Data records
=== Section Start ===
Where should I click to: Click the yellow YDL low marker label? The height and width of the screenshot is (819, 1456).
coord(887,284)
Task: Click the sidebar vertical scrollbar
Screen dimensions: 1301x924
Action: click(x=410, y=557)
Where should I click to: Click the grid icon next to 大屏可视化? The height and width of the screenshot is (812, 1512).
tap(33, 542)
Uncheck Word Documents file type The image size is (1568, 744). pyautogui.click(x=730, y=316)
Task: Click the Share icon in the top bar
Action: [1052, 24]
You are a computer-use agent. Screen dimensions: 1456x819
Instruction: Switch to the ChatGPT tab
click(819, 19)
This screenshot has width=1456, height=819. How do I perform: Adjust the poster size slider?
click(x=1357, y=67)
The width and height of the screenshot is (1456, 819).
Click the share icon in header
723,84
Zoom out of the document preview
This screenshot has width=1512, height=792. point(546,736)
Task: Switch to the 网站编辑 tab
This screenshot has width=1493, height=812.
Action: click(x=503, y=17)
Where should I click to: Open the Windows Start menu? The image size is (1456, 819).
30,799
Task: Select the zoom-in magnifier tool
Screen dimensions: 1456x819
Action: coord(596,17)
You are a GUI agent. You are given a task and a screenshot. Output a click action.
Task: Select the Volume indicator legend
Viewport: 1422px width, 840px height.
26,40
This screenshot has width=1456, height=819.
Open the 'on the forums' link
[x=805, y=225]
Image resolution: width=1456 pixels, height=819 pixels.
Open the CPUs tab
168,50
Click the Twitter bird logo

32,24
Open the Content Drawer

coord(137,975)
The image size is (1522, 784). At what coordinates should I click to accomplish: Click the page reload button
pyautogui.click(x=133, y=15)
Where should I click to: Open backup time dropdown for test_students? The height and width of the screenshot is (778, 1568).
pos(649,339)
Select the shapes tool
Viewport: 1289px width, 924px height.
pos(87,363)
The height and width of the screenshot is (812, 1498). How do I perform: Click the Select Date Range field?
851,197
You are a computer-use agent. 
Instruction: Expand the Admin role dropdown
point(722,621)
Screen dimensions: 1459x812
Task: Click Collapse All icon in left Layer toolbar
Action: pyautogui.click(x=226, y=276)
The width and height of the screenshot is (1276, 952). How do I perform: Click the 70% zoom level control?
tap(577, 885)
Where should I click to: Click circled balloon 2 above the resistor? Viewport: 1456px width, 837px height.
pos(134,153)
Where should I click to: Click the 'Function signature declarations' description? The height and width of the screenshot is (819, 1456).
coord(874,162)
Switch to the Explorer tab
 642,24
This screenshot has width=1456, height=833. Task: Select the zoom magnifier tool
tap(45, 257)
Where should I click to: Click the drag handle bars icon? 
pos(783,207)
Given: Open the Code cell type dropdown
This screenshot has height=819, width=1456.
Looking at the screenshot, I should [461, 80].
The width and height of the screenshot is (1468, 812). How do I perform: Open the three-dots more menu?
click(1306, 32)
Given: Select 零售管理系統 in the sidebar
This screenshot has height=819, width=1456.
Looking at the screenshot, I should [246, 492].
=== Section End ===
**WORK INSTRUCTION**
Would you set the entries down again, exactly as they were written?

**OUTPUT FOR THIS EXERCISE**
Where should I click to: Click the yellow YDL low marker label? The height and width of the screenshot is (819, 1456).
coord(887,284)
Task: Click the sidebar vertical scrollbar
Screen dimensions: 1301x924
Action: click(x=410, y=557)
Where should I click to: Click the grid icon next to 大屏可视化? The height and width of the screenshot is (812, 1512).
tap(33, 542)
Uncheck Word Documents file type The image size is (1568, 744). pyautogui.click(x=730, y=316)
Task: Click the Share icon in the top bar
Action: [1052, 24]
You are a computer-use agent. Screen dimensions: 1456x819
Instruction: Switch to the ChatGPT tab
click(819, 19)
This screenshot has width=1456, height=819. How do I perform: Adjust the poster size slider?
click(x=1357, y=67)
The width and height of the screenshot is (1456, 819).
Click the share icon in header
723,84
Zoom out of the document preview
This screenshot has width=1512, height=792. point(546,736)
Task: Switch to the 网站编辑 tab
This screenshot has width=1493, height=812.
Action: click(x=503, y=17)
Where should I click to: Open the Windows Start menu? The image size is (1456, 819).
30,799
Task: Select the zoom-in magnifier tool
Screen dimensions: 1456x819
Action: coord(596,17)
You are a GUI agent. You are given a task and a screenshot. Output a click action.
Task: Select the Volume indicator legend
Viewport: 1422px width, 840px height.
26,40
This screenshot has width=1456, height=819.
Open the 'on the forums' link
[x=805, y=225]
Image resolution: width=1456 pixels, height=819 pixels.
Open the CPUs tab
168,50
Click the Twitter bird logo

32,24
Open the Content Drawer

coord(137,975)
The image size is (1522, 784). At what coordinates should I click to accomplish: Click the page reload button
pyautogui.click(x=133, y=15)
Where should I click to: Open backup time dropdown for test_students? The height and width of the screenshot is (778, 1568).
pos(649,339)
Select the shapes tool
Viewport: 1289px width, 924px height.
pos(87,363)
The height and width of the screenshot is (812, 1498). How do I perform: Click the Select Date Range field?
851,197
You are a computer-use agent. 
Instruction: Expand the Admin role dropdown
point(722,621)
Screen dimensions: 1459x812
Task: Click Collapse All icon in left Layer toolbar
Action: pyautogui.click(x=226, y=276)
The width and height of the screenshot is (1276, 952). How do I perform: Click the 70% zoom level control?
tap(577, 885)
Where should I click to: Click circled balloon 2 above the resistor? Viewport: 1456px width, 837px height.
pos(134,153)
Where should I click to: Click the 'Function signature declarations' description? The height and width of the screenshot is (819, 1456).
coord(874,162)
Switch to the Explorer tab
 642,24
This screenshot has width=1456, height=833. Task: Select the zoom magnifier tool
tap(45, 257)
Where should I click to: Click the drag handle bars icon? 
pos(783,207)
Given: Open the Code cell type dropdown
This screenshot has height=819, width=1456.
Looking at the screenshot, I should [461, 80].
The width and height of the screenshot is (1468, 812). How do I perform: Open the three-dots more menu?
click(1306, 32)
Given: Select 零售管理系統 in the sidebar
This screenshot has height=819, width=1456.
Looking at the screenshot, I should [246, 492].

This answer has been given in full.